== AVAILABLE RECORDS

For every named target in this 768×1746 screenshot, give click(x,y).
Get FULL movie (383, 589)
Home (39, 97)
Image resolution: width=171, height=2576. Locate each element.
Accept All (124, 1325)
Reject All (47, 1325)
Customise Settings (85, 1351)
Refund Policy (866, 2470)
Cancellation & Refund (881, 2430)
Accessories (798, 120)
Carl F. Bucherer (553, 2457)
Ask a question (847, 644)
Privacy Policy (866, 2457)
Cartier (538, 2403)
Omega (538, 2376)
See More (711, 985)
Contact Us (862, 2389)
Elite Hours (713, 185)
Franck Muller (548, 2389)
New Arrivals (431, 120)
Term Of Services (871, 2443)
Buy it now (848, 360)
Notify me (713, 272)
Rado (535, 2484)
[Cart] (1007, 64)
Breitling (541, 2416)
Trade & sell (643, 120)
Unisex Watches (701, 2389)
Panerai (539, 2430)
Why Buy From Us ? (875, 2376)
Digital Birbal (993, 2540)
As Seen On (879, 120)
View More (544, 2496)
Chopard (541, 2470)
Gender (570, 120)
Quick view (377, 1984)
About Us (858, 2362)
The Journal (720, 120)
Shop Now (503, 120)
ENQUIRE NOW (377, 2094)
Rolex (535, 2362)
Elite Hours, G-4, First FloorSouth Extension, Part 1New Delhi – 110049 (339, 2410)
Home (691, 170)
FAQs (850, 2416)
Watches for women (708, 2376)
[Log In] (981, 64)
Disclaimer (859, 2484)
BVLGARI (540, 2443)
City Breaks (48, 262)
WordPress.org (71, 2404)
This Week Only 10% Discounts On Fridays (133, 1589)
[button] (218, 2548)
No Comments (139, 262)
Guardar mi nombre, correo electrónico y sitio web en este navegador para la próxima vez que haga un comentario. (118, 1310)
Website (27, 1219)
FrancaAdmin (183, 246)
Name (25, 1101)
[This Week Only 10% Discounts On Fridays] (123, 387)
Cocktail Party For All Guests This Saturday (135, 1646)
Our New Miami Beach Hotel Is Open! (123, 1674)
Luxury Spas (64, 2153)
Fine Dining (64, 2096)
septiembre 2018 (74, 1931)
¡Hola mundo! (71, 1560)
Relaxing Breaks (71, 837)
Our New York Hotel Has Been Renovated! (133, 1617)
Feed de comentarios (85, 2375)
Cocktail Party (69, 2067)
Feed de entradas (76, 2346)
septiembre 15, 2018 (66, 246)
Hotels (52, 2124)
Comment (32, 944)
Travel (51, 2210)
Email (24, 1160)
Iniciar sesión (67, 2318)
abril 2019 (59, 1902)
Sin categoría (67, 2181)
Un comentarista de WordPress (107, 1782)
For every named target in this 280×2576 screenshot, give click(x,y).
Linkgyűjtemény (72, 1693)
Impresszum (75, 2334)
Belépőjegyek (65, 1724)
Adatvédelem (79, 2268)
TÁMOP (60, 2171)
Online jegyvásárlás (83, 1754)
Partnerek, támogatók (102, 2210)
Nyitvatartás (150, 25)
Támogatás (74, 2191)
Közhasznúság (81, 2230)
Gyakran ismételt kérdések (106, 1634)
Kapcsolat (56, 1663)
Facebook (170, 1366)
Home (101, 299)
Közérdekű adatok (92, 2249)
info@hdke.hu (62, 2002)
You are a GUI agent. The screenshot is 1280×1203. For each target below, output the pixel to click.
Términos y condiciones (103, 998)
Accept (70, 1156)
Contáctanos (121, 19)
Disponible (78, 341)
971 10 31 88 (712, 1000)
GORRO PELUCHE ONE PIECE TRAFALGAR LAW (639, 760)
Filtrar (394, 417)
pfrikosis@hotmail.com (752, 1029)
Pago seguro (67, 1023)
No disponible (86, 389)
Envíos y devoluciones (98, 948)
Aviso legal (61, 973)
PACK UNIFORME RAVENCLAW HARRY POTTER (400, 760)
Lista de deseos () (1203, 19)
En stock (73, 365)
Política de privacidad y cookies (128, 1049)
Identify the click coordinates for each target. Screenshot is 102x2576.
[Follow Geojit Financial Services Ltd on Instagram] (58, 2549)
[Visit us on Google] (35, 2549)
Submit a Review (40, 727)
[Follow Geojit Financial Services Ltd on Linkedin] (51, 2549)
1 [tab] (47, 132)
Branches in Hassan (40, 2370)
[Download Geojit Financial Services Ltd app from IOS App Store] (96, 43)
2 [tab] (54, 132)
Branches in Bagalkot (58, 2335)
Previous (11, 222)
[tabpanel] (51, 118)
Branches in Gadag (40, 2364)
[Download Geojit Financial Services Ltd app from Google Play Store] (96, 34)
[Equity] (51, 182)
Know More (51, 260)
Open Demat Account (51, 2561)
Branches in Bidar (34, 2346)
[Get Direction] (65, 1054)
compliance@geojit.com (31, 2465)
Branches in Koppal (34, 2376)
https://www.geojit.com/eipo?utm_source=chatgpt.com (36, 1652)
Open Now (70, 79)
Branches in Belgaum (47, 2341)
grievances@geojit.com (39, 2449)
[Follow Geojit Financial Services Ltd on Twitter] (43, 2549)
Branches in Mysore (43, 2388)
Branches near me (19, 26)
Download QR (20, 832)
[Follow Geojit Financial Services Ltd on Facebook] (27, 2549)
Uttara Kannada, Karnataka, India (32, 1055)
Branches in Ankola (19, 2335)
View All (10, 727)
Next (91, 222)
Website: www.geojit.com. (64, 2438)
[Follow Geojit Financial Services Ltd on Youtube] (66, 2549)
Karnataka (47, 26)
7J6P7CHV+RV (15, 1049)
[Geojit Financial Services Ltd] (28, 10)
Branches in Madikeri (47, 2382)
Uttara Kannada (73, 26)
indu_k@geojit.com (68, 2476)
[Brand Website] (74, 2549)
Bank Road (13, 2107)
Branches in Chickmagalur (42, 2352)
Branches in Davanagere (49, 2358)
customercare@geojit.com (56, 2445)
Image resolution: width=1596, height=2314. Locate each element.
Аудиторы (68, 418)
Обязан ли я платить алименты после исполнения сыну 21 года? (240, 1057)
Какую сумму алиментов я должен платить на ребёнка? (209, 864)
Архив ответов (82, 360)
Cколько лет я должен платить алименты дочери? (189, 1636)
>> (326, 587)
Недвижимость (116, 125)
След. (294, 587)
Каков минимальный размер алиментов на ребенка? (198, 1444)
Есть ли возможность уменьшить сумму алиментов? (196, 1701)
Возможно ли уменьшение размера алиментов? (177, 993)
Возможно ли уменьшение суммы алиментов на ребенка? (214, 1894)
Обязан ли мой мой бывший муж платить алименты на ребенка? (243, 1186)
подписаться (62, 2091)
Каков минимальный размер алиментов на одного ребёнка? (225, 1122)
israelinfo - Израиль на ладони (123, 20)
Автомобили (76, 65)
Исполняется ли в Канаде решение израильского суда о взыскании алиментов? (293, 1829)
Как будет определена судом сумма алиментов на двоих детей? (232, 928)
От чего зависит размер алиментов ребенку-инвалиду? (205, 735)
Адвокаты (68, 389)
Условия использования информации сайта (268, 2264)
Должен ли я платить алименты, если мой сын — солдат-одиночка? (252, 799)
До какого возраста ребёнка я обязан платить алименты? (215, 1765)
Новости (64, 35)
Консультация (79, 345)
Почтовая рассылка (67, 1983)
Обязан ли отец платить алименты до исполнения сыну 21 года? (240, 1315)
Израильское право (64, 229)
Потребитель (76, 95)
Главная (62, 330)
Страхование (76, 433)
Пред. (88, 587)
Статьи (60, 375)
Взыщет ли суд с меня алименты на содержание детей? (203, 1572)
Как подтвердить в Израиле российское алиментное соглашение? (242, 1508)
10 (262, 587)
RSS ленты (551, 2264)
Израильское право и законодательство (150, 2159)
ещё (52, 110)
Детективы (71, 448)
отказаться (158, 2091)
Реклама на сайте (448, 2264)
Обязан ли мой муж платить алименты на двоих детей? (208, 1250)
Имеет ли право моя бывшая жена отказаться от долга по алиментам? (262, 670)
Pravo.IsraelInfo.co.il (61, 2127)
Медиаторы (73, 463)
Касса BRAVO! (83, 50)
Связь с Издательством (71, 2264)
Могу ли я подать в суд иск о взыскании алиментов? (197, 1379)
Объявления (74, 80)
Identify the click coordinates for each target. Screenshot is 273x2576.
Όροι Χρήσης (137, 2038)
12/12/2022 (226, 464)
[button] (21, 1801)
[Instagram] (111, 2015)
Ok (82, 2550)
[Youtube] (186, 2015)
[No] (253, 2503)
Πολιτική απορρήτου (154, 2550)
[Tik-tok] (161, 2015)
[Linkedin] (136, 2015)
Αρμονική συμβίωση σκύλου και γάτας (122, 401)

====

(WHAT IS NEEDED): Only the number is wanted: how many lines in the data include the word "Open"?

(EXERCISE ANSWER): 3